■ **What this task involves**: Copy every one of the records below word for word, changing nothing.

(Entries for locating text and elements)
----
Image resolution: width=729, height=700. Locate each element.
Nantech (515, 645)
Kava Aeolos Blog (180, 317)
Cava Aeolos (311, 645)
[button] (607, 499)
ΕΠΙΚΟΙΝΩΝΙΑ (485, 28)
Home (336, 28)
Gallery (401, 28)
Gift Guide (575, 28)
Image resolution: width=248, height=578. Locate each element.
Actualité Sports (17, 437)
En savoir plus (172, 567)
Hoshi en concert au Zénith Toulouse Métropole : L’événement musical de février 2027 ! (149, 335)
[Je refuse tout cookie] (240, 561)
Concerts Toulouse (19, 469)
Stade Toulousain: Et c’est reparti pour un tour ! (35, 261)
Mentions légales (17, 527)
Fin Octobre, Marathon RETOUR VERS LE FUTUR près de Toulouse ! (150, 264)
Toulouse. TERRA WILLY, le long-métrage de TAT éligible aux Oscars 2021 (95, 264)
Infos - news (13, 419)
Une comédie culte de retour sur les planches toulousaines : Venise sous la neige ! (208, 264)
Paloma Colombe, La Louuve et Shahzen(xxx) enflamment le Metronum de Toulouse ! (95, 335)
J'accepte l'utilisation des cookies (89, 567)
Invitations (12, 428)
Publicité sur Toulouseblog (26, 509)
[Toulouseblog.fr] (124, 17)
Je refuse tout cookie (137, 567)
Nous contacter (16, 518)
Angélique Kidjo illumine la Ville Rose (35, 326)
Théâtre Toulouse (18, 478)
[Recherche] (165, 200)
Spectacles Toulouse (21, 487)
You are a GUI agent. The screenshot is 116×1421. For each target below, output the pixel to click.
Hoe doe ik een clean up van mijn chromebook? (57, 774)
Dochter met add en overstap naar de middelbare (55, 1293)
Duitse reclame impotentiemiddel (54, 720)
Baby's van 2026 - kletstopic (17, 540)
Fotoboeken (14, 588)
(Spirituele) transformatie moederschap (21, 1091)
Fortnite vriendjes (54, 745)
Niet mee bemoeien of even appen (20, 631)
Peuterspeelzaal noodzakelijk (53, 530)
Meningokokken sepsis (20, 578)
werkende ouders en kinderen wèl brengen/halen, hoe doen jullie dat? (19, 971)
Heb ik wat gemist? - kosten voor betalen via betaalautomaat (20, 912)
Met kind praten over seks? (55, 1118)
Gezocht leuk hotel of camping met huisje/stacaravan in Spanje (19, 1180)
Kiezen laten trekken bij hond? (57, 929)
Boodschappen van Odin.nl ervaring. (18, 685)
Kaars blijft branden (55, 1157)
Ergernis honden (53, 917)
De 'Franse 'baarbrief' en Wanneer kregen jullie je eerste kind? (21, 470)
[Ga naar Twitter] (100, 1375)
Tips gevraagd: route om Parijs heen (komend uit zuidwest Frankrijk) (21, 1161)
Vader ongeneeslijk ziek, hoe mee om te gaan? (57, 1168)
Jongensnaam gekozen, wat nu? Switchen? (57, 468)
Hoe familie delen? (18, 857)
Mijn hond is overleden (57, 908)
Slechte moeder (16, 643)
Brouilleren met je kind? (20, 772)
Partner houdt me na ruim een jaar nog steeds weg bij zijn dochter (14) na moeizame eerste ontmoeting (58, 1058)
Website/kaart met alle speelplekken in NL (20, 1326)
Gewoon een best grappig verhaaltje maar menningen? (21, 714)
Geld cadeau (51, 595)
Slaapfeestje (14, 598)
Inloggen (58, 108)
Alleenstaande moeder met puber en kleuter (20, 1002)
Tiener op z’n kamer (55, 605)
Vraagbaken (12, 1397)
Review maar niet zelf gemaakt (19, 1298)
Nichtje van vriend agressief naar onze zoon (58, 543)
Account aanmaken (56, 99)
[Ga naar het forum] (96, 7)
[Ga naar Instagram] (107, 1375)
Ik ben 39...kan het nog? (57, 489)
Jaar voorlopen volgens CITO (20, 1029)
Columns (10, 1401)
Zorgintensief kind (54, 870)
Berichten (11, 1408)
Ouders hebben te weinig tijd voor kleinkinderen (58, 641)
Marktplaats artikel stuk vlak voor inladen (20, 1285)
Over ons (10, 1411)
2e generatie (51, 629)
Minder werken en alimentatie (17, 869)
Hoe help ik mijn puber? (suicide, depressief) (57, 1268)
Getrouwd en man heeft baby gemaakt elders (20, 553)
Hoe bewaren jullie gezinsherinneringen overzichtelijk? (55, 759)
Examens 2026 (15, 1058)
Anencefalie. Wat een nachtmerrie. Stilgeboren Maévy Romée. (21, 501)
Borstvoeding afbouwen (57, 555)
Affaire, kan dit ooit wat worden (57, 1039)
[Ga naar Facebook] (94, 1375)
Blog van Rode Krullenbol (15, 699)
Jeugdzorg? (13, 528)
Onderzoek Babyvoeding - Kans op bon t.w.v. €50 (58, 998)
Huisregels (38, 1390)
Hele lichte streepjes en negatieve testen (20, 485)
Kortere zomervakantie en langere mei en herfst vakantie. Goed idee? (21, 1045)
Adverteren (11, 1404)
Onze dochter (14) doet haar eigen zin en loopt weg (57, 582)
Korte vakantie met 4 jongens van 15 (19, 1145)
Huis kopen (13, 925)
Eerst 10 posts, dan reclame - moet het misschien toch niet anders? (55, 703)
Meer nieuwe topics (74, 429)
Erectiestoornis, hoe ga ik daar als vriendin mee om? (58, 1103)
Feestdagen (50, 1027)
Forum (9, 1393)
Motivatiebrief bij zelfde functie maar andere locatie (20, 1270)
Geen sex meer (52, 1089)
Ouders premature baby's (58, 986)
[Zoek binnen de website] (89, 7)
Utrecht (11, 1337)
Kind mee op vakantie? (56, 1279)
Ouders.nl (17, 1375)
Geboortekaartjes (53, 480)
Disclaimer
----
■ **Written reply**:
Image resolution: width=729, height=700. Locate each element.
Nantech (515, 645)
Kava Aeolos Blog (180, 317)
Cava Aeolos (311, 645)
[button] (607, 499)
ΕΠΙΚΟΙΝΩΝΙΑ (485, 28)
Home (336, 28)
Gallery (401, 28)
Gift Guide (575, 28)
Image resolution: width=248, height=578. Locate each element.
Actualité Sports (17, 437)
En savoir plus (172, 567)
Hoshi en concert au Zénith Toulouse Métropole : L’événement musical de février 2027 ! (149, 335)
[Je refuse tout cookie] (240, 561)
Concerts Toulouse (19, 469)
Stade Toulousain: Et c’est reparti pour un tour ! (35, 261)
Mentions légales (17, 527)
Fin Octobre, Marathon RETOUR VERS LE FUTUR près de Toulouse ! (150, 264)
Toulouse. TERRA WILLY, le long-métrage de TAT éligible aux Oscars 2021 (95, 264)
Infos - news (13, 419)
Une comédie culte de retour sur les planches toulousaines : Venise sous la neige ! (208, 264)
Paloma Colombe, La Louuve et Shahzen(xxx) enflamment le Metronum de Toulouse ! (95, 335)
J'accepte l'utilisation des cookies (89, 567)
Invitations (12, 428)
Publicité sur Toulouseblog (26, 509)
[Toulouseblog.fr] (124, 17)
Je refuse tout cookie (137, 567)
Nous contacter (16, 518)
Angélique Kidjo illumine la Ville Rose (35, 326)
Théâtre Toulouse (18, 478)
[Recherche] (165, 200)
Spectacles Toulouse (21, 487)
You are a GUI agent. The screenshot is 116×1421. For each target below, output the pixel to click.
Hoe doe ik een clean up van mijn chromebook? (57, 774)
Dochter met add en overstap naar de middelbare (55, 1293)
Duitse reclame impotentiemiddel (54, 720)
Baby's van 2026 - kletstopic (17, 540)
Fotoboeken (14, 588)
(Spirituele) transformatie moederschap (21, 1091)
Fortnite vriendjes (54, 745)
Niet mee bemoeien of even appen (20, 631)
Peuterspeelzaal noodzakelijk (53, 530)
Meningokokken sepsis (20, 578)
werkende ouders en kinderen wèl brengen/halen, hoe doen jullie dat? (19, 971)
Heb ik wat gemist? - kosten voor betalen via betaalautomaat (20, 912)
Met kind praten over seks? (55, 1118)
Gezocht leuk hotel of camping met huisje/stacaravan in Spanje (19, 1180)
Kiezen laten trekken bij hond? (57, 929)
Boodschappen van Odin.nl ervaring. (18, 685)
Kaars blijft branden (55, 1157)
Ergernis honden (53, 917)
De 'Franse 'baarbrief' en Wanneer kregen jullie je eerste kind? (21, 470)
[Ga naar Twitter] (100, 1375)
Tips gevraagd: route om Parijs heen (komend uit zuidwest Frankrijk) (21, 1161)
Vader ongeneeslijk ziek, hoe mee om te gaan? (57, 1168)
Jongensnaam gekozen, wat nu? Switchen? (57, 468)
Hoe familie delen? (18, 857)
Mijn hond is overleden (57, 908)
Slechte moeder (16, 643)
Brouilleren met je kind? (20, 772)
Partner houdt me na ruim een jaar nog steeds weg bij zijn dochter (14) na moeizame eerste ontmoeting (58, 1058)
Website/kaart met alle speelplekken in NL (20, 1326)
Gewoon een best grappig verhaaltje maar menningen? (21, 714)
Geld cadeau (51, 595)
Slaapfeestje (14, 598)
Inloggen (58, 108)
Alleenstaande moeder met puber en kleuter (20, 1002)
Tiener op z’n kamer (55, 605)
Vraagbaken (12, 1397)
Review maar niet zelf gemaakt (19, 1298)
Nichtje van vriend agressief naar onze zoon (58, 543)
Account aanmaken (56, 99)
[Ga naar het forum] (96, 7)
[Ga naar Instagram] (107, 1375)
Ik ben 39...kan het nog? (57, 489)
Jaar voorlopen volgens CITO (20, 1029)
Columns (10, 1401)
Zorgintensief kind (54, 870)
Berichten (11, 1408)
Ouders hebben te weinig tijd voor kleinkinderen (58, 641)
Marktplaats artikel stuk vlak voor inladen (20, 1285)
Over ons (10, 1411)
2e generatie (51, 629)
Minder werken en alimentatie (17, 869)
Hoe help ik mijn puber? (suicide, depressief) (57, 1268)
Getrouwd en man heeft baby gemaakt elders (20, 553)
Hoe bewaren jullie gezinsherinneringen overzichtelijk? (55, 759)
Examens 2026 (15, 1058)
Anencefalie. Wat een nachtmerrie. Stilgeboren Maévy Romée. (21, 501)
Borstvoeding afbouwen (57, 555)
Affaire, kan dit ooit wat worden (57, 1039)
[Ga naar Facebook] (94, 1375)
Blog van Rode Krullenbol (15, 699)
Jeugdzorg? (13, 528)
Onderzoek Babyvoeding - Kans op bon t.w.v. €50 (58, 998)
Huisregels (38, 1390)
Hele lichte streepjes en negatieve testen (20, 485)
Kortere zomervakantie en langere mei en herfst vakantie. Goed idee? (21, 1045)
Adverteren (11, 1404)
Onze dochter (14) doet haar eigen zin en loopt weg (57, 582)
Korte vakantie met 4 jongens van 15 (19, 1145)
Huis kopen (13, 925)
Eerst 10 posts, dan reclame - moet het misschien toch niet anders? (55, 703)
Meer nieuwe topics (74, 429)
Erectiestoornis, hoe ga ik daar als vriendin mee om? (58, 1103)
Feestdagen (50, 1027)
Forum (9, 1393)
Motivatiebrief bij zelfde functie maar andere locatie (20, 1270)
Geen sex meer (52, 1089)
Ouders premature baby's (58, 986)
[Zoek binnen de website] (89, 7)
Utrecht (11, 1337)
Kind mee op vakantie? (56, 1279)
Ouders.nl (17, 1375)
Geboortekaartjes (53, 480)
Disclaimer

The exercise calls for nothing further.